A similar reasoning also seems to apply to select_all() when called with wide fanout.

Is my analysis correct? Is there a more efficient idiomatic solution to this problem? When looking further through the futures-rs code I see with_unpark_event() whose documentation suggests it may be useful for solving the above problem, but I don’t understand how to apply it.


#2

Out of curiousity, what is your use case for wanting to join across 1000 connections?

Most cases that I can think of, you’re generally on the receiving end of that number of connections so your not in a position where you would join those.


#3

The main kinds of applications are where I have a cluster of computers all working on a single big computation (such as a batch algorithm), rather than having lots of small computations (such as web server requests).

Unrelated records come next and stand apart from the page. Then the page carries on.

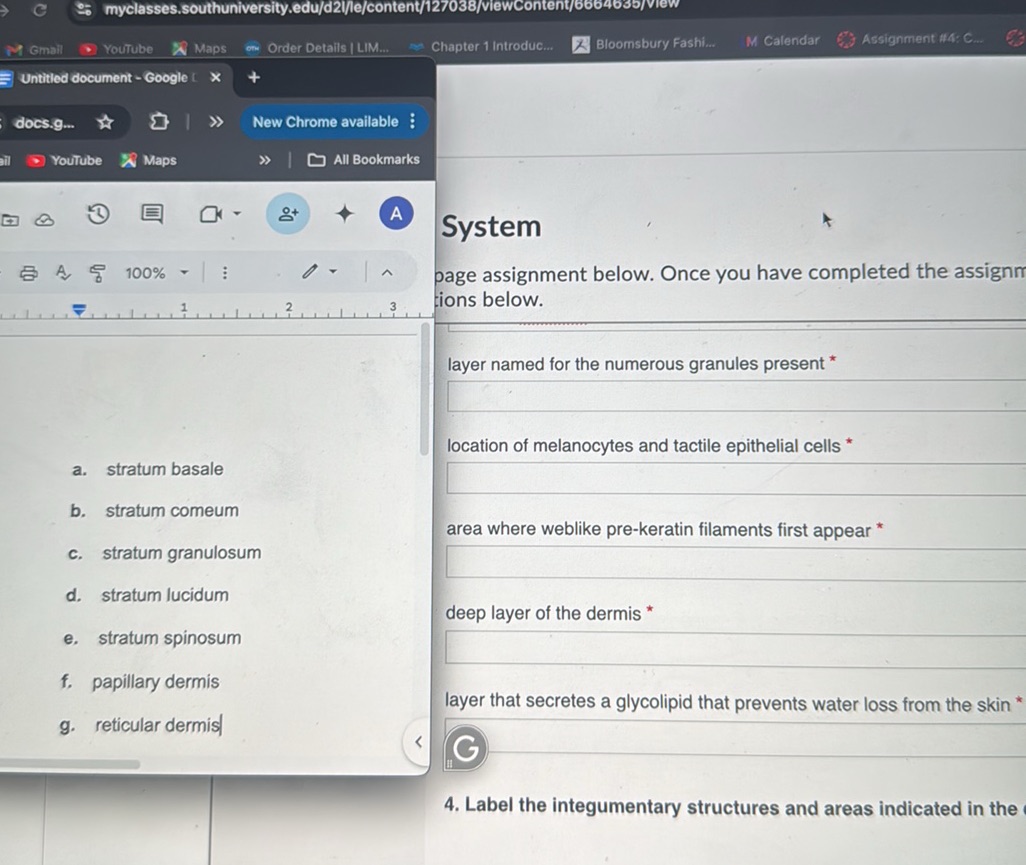Viewport: 1026px width, 865px height.
Task: Click the Share people icon
Action: 288,214
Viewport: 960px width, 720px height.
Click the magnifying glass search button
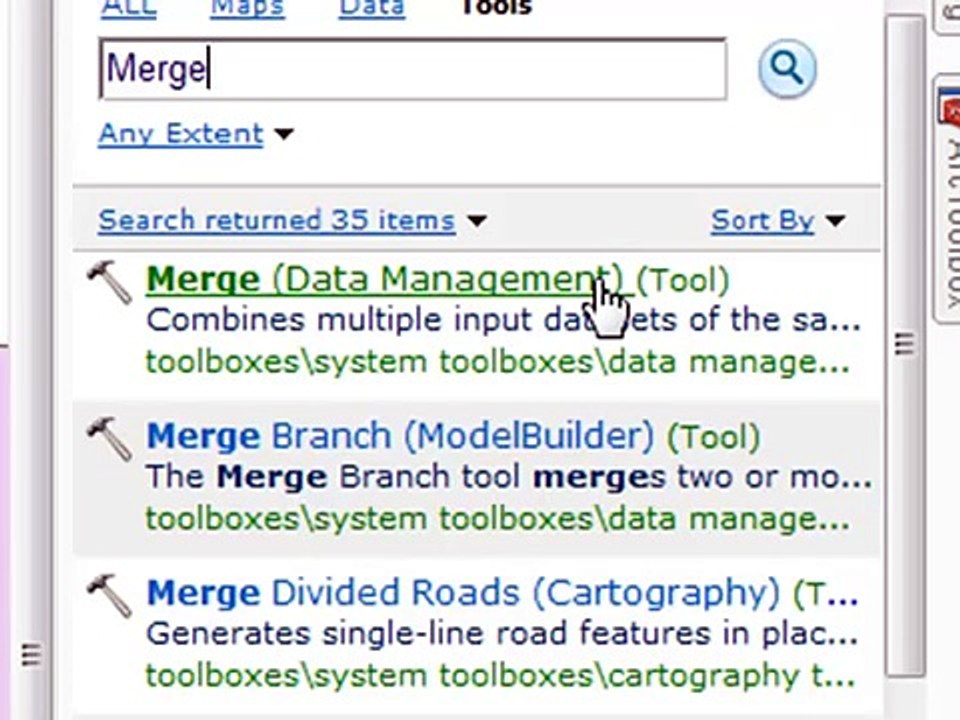click(787, 69)
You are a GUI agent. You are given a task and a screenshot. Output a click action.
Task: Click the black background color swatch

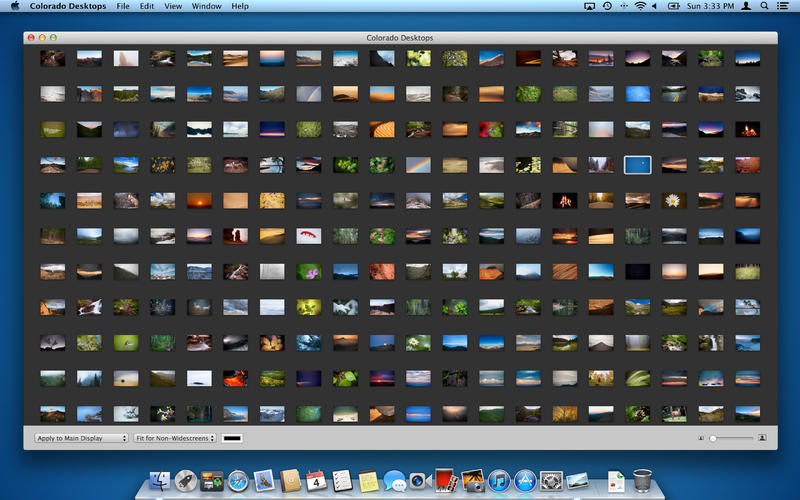point(232,438)
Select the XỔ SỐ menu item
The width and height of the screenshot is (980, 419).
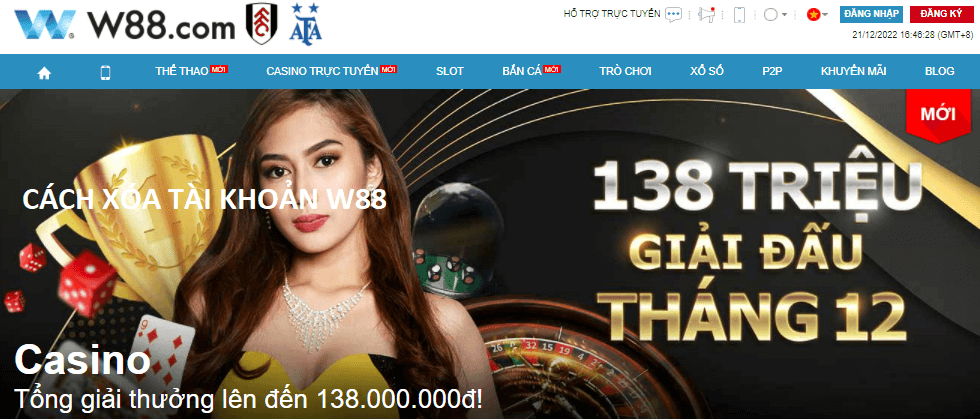[707, 71]
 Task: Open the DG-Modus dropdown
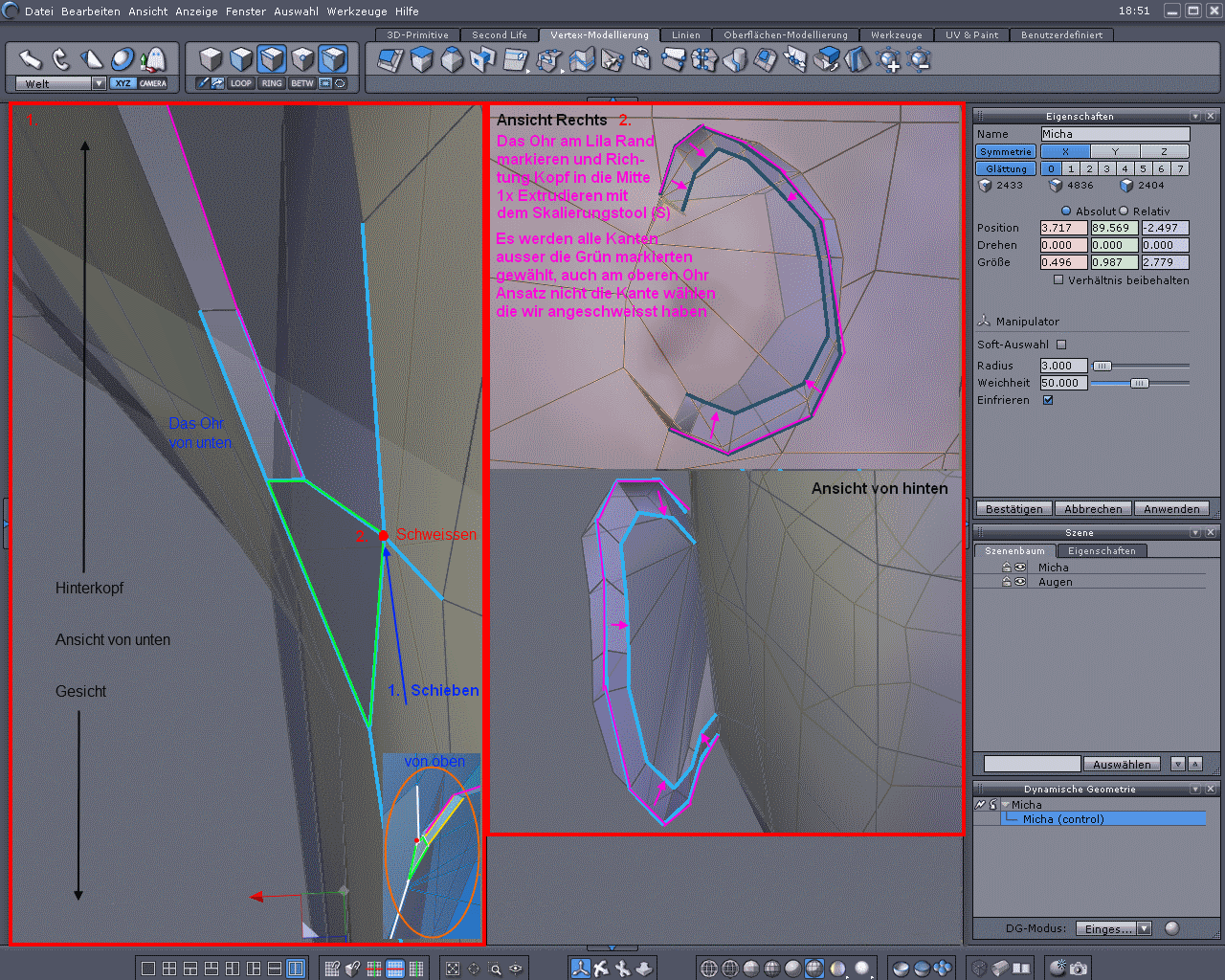point(1144,928)
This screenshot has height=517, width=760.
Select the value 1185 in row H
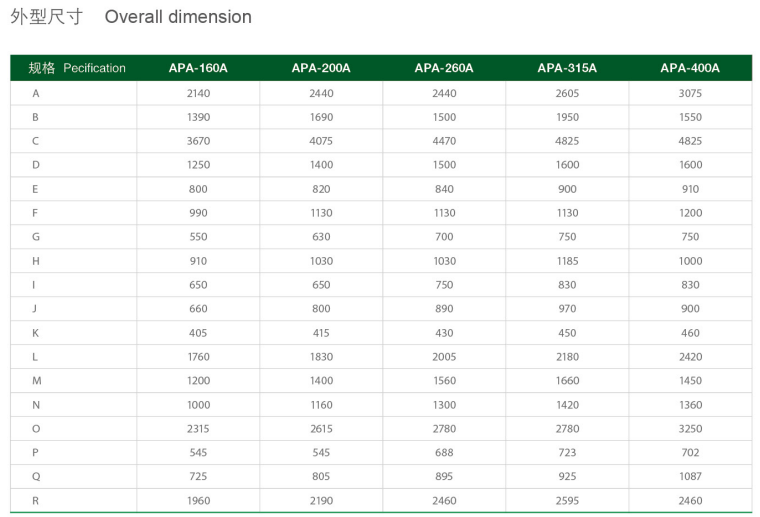click(567, 261)
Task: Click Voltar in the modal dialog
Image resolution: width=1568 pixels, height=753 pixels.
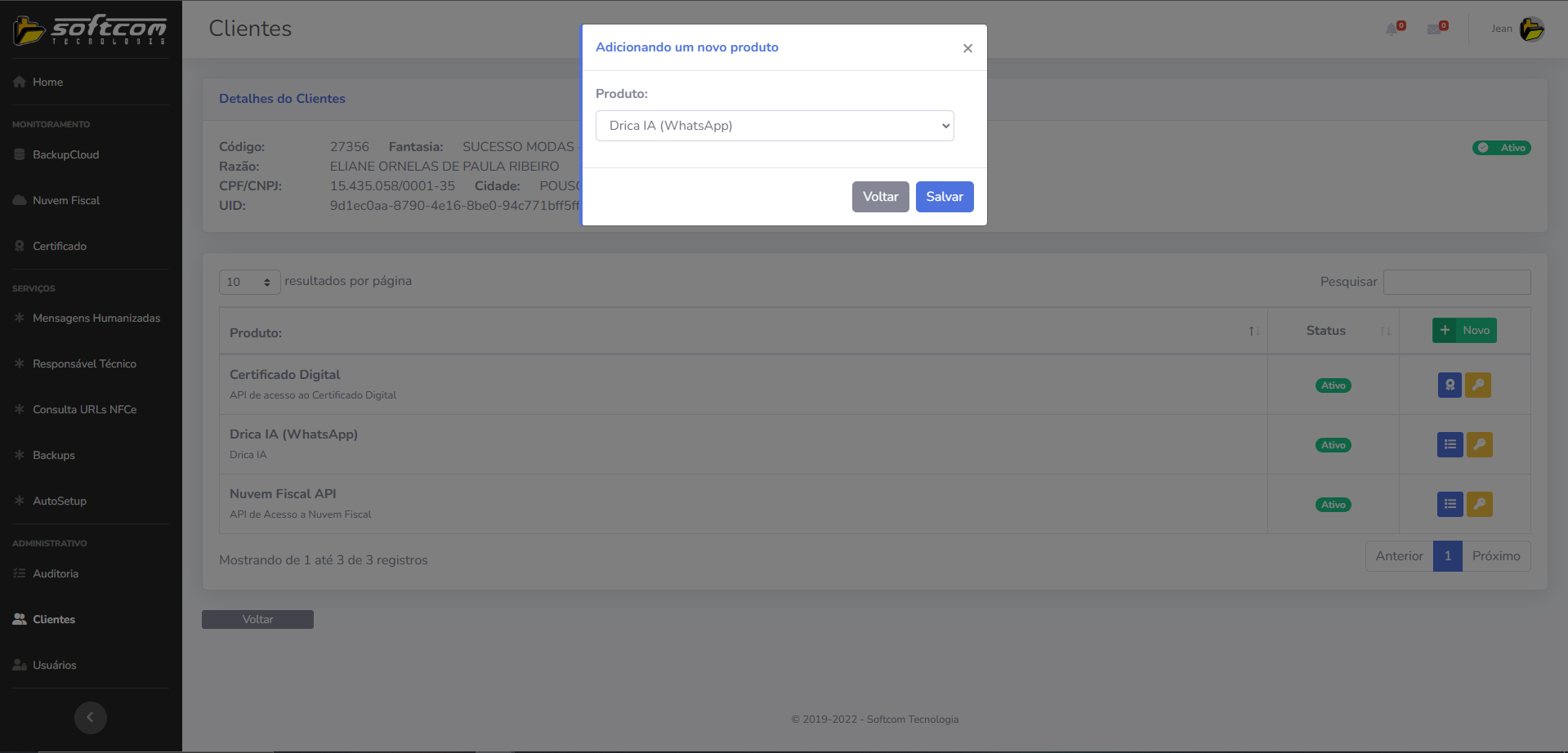Action: (x=880, y=197)
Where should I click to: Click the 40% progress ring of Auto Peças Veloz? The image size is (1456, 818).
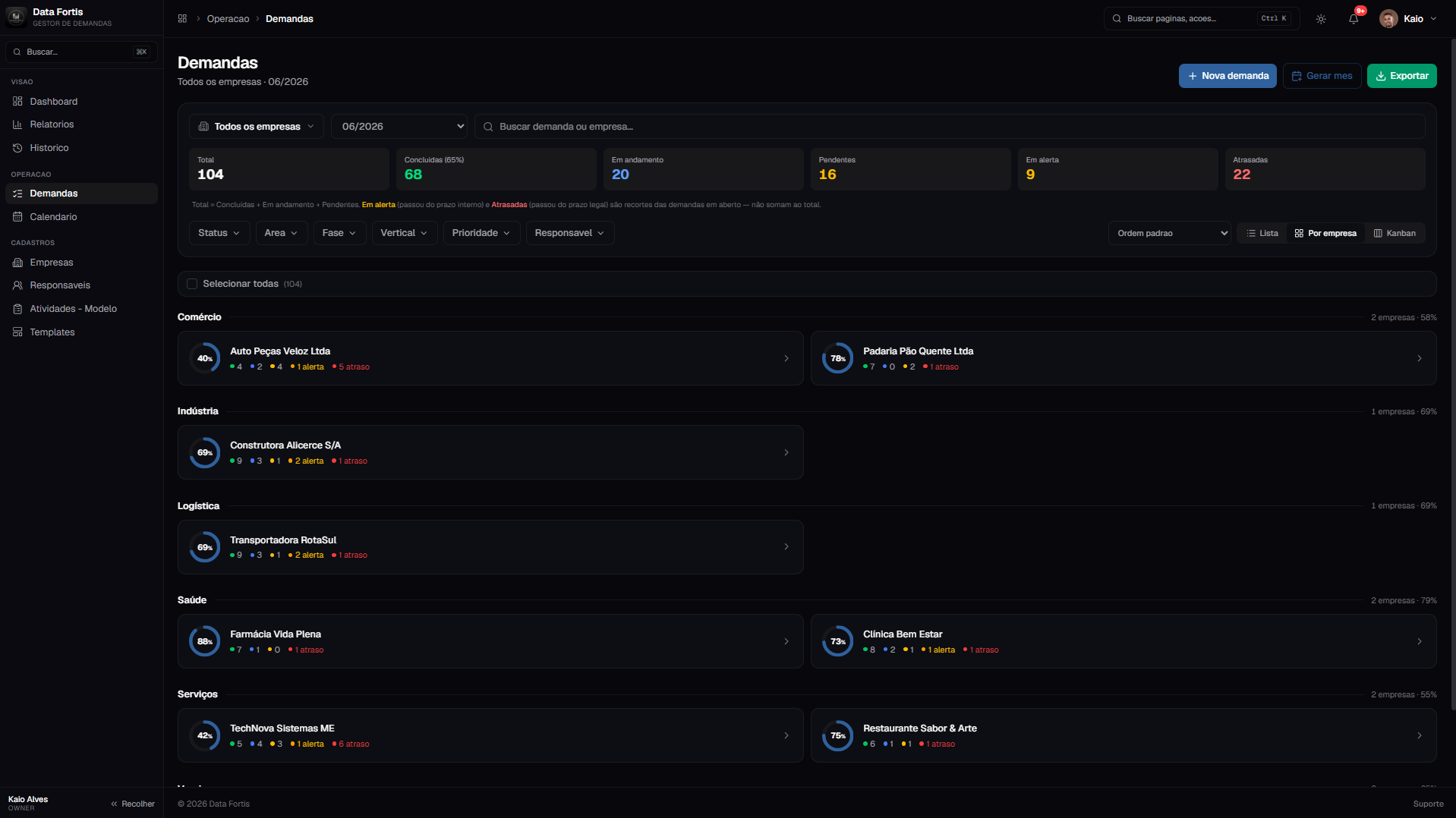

Some concrete applications where this would come up:

  • stochastic gradient descent with parameter servers, where the worker servers request parameters from sharded parameter servers, do some computation, and then push deltas back to the parameter servers.

  • a search engine, where I have a leaf server per shard of data, and the root server needs to send the search query to each leaf server and wait for their responses.


#4

I hesitate to offer a solution, b/c one of the core Tokio maintainers might have a better option, with that disclaimer:

I could imagine registering something with your futures, like a Sender from an MPSC channel, where the Receiver end would do something with positive and negative results from the spawned set of futures. You’d probably need a handle to the task to awake it after you received results from all those futures in say a Monitor future (something custom that you write). Then you’d wait on the result from that Monitor future.

See: https://docs.rs/futures/0.1.7/futures/sync/mpsc/fn.channel.html, which. Tokio should be capable of registering poll events on the Sender/Receiver of the channels properly waking as needed. I use that inside some libraries I wrote.

You’d obviously have to decide what to do on failures of any of those futures, do they matter? do you submit a new future? etc… anyway, just spit-balling here.